How to Let the Dogs Out

Tips for keeping your pooch happy and healthy during an outdoor excursion.
Inca, the new canine addition to the author’s family, enjoys Kailua Beach. photo: Jimmy Forrest

Taking your dog to the beach is a lot like taking your stereo to the beach: You can get sand in your woofers. And neither scenario is pretty.

"You should always bathe sand and salt off your dog when you’re finished, even he has only gone in the water for a short while. Sand can be a skin irritant in general and saltwater can dry the skin," says applied animal behaviorist Sarah Kalnajs, owner of Blue Dog Training & Behavior. Kalnajs spends about half of every year working in the Islands.

Kalnajs struck up a conversation with me on the beach one afternoon as I was walking my new puppy, Inca. Apparently, I was jeopardizing Inca’s health. "Don’t take the dog in the sun between 10 and 3. That’s the most likely time for heat rash or exhaustion," she warns, "unless dogs are provided with a large shady area, plenty of cool water to drink at all times, and allowed to just rest in the shade when they want. Don’t make them keep exercising in the midday tropical sun."

It seems counterintuitive, but shaving the dog’s fur will make him hot. Kalnajs shakes her head as she recounts more examples than she’d like of people who think they’re helping their animal. "Fur is an air conditioner and a sun protectant. Their fur is all they need. You should never shave them or cut their hair. That’ll make them hotter and more susceptible to being burned," she cautions.

Like people, fair-haired dogs are more susceptible to sunburn. Kalnajs explains, "Skin cancer is a big killer in dogs. It’s much higher in Hawai‘i than anywhere else in the United States." You can use sunscreen on the animal, but make sure it’s nontoxic, because the dog will try to lick it off. You might also want to invest in booties to protect their paws from the burning pavement or sand, and a hat to shield their eyes.

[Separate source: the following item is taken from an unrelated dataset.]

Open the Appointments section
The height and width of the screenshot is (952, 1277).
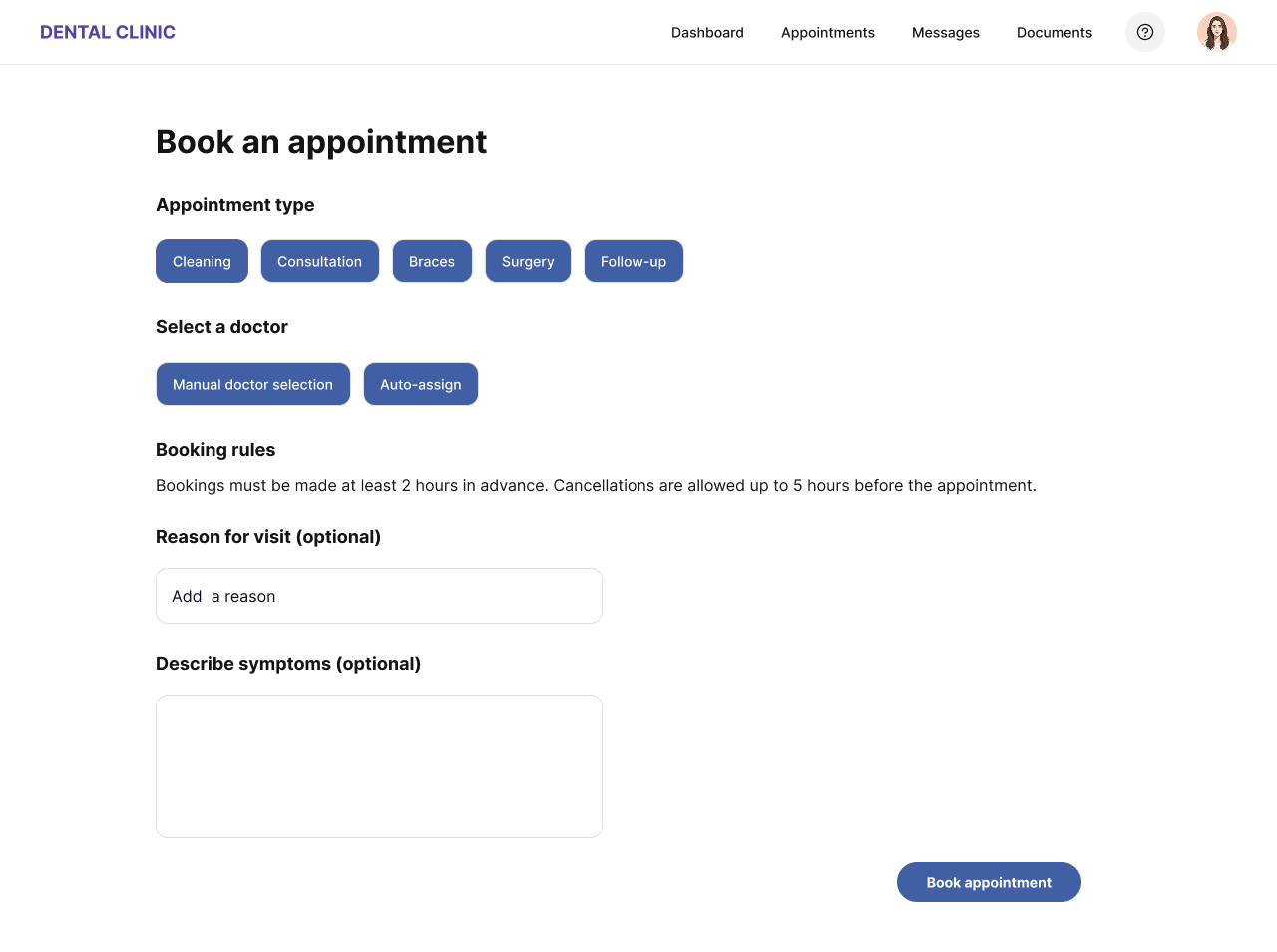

If it’s not the sun, it’s sea creatures. Keep an eye out for harmful jellyfish. Those, deems Kalnajs, pose the biggest danger for dogs. "It’s not going to kill the dog, but it will cause intense burning or pain, especially in the sensitive stomach or genital areas. Put ice or water on the sting."

Sand crabs are sea creatures you should encourage your dog to look for. "You know those itty-bitty, transparent, nickel-sized crabs? Teach the dog to chase the crabs. Dogs see contrast really well, and they’ll get a blast out of running after the crabs. They’ll never catch them, but it’ll be a stimulating game." The crabs come out at dawn and dusk, which is the best time for you to be out for a dog walk, too.

Another beach game: the shell trick. "You can hide treats under shells and have him find them. Or, bury treats in the sand while the dog watches you, then ask him to find them. Anything that stimulates him to search using his nose is a good game to play."

So sniff out some fun at the beach with your pet, and drag yourselves home dog tired.